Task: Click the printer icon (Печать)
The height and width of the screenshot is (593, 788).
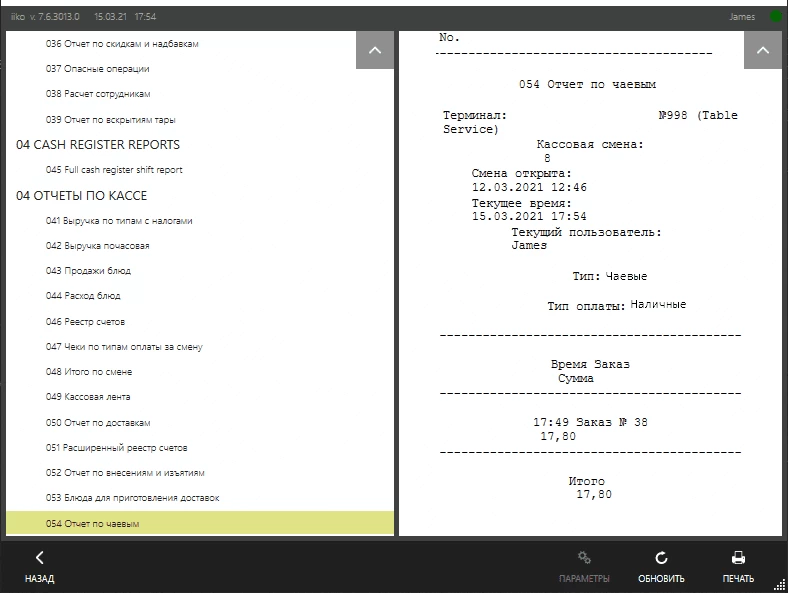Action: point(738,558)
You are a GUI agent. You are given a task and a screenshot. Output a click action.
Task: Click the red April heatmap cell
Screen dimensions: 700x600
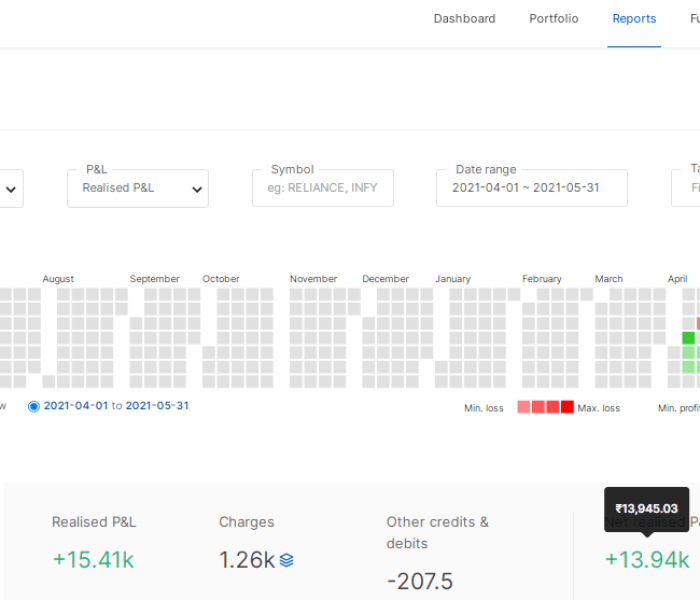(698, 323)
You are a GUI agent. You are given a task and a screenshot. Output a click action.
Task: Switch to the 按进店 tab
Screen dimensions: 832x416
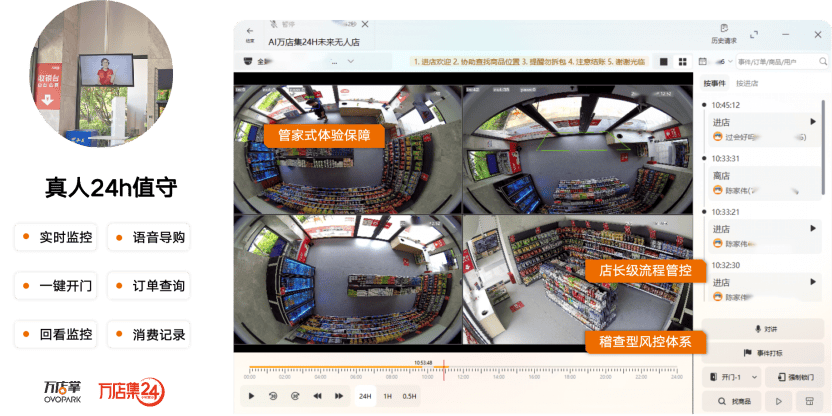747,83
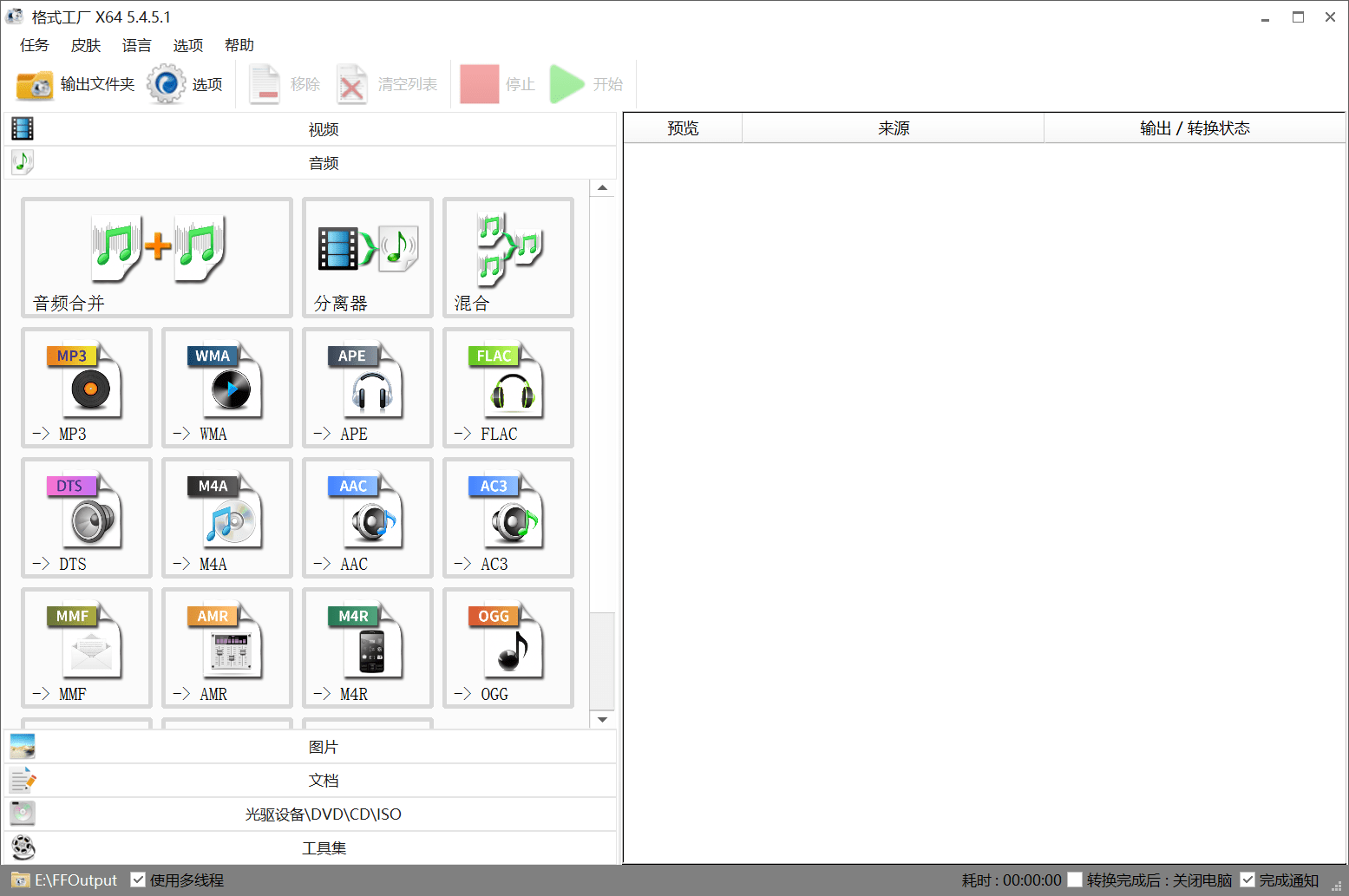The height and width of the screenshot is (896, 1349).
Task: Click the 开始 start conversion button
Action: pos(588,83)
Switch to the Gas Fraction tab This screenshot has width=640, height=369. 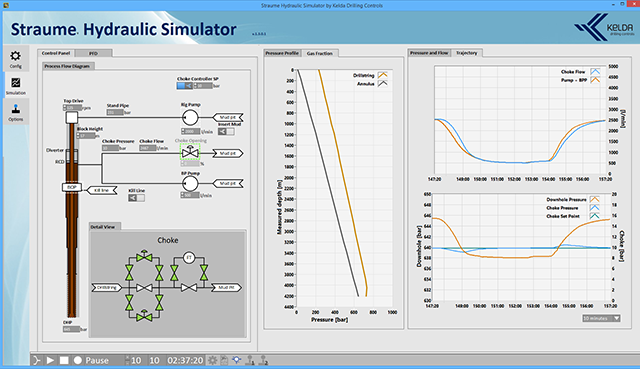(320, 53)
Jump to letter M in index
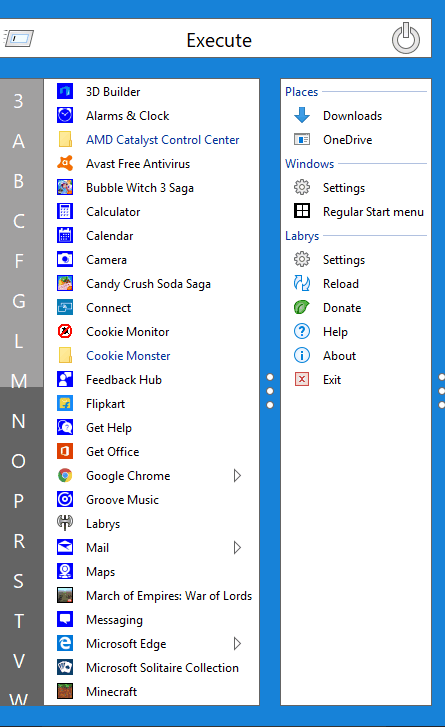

══════════════════════════════

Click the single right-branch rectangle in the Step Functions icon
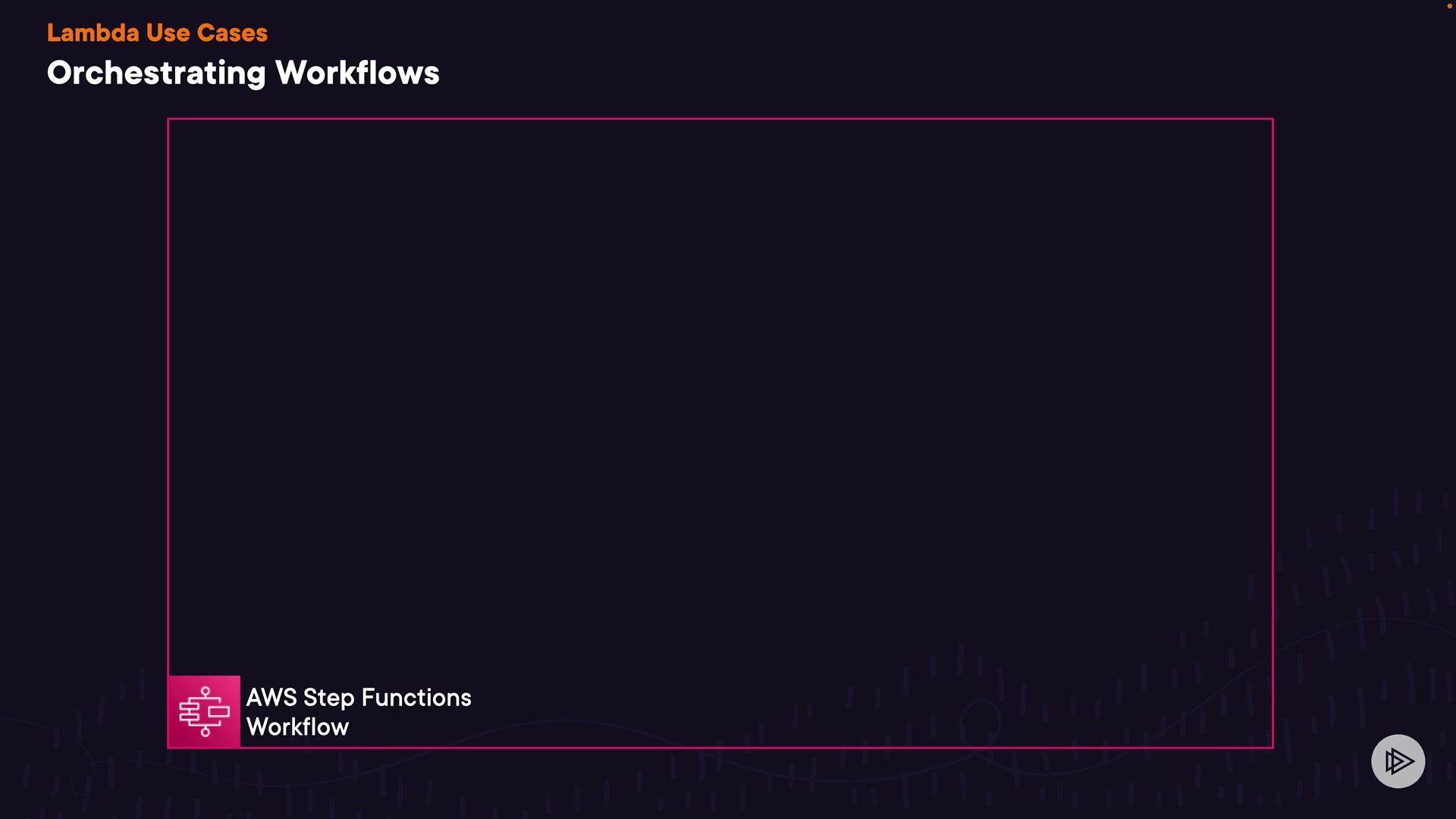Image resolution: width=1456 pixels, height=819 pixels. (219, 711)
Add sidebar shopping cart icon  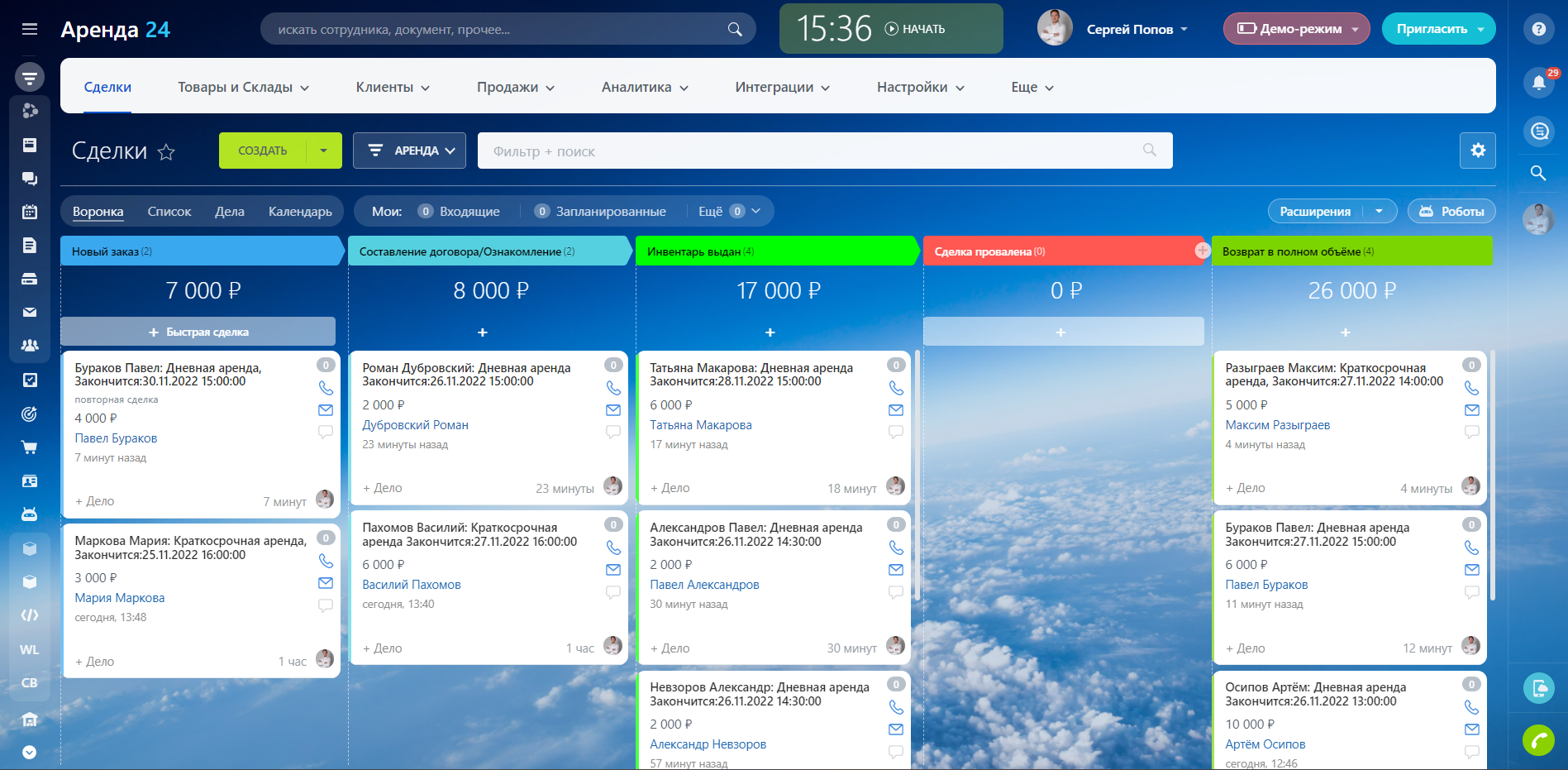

══════════════════════════════

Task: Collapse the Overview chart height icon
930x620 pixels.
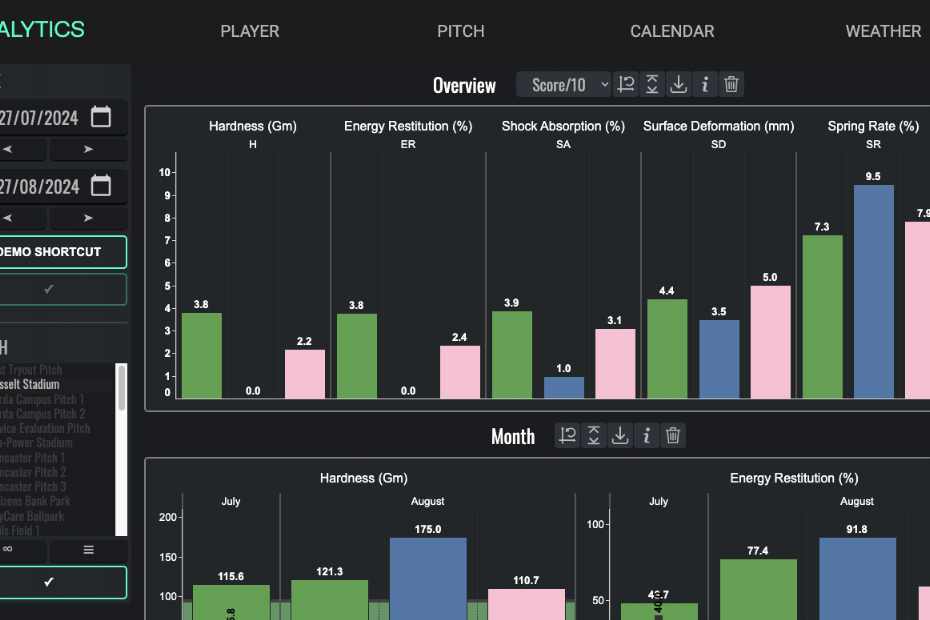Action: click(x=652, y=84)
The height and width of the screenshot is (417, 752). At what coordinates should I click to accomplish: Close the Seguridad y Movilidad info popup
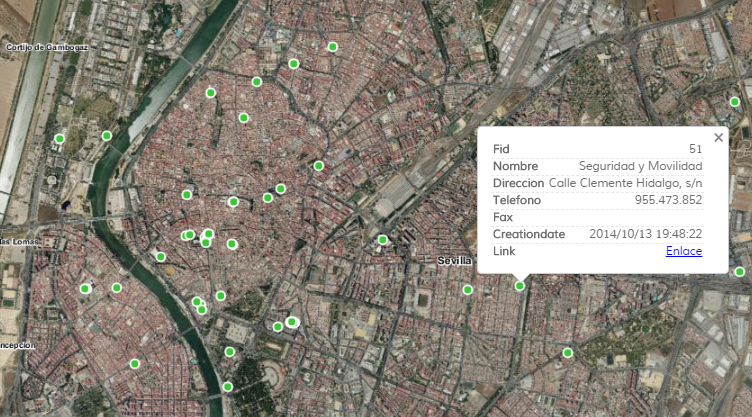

══════════════════════════════

* **Exercise directions**:
Where a picture appears in the records above, omit it, and transcribe exactly the stretch of lines from the one with "Task: Click the red April heatmap cell" through the one with "Task: Switch to the 按进店 tab".

* **Solution**:
Task: Click the red April heatmap cell
Screen dimensions: 700x600
(698, 323)
You are a GUI agent. You are given a task and a screenshot. Output a click action.
Task: Switch to the 按进店 tab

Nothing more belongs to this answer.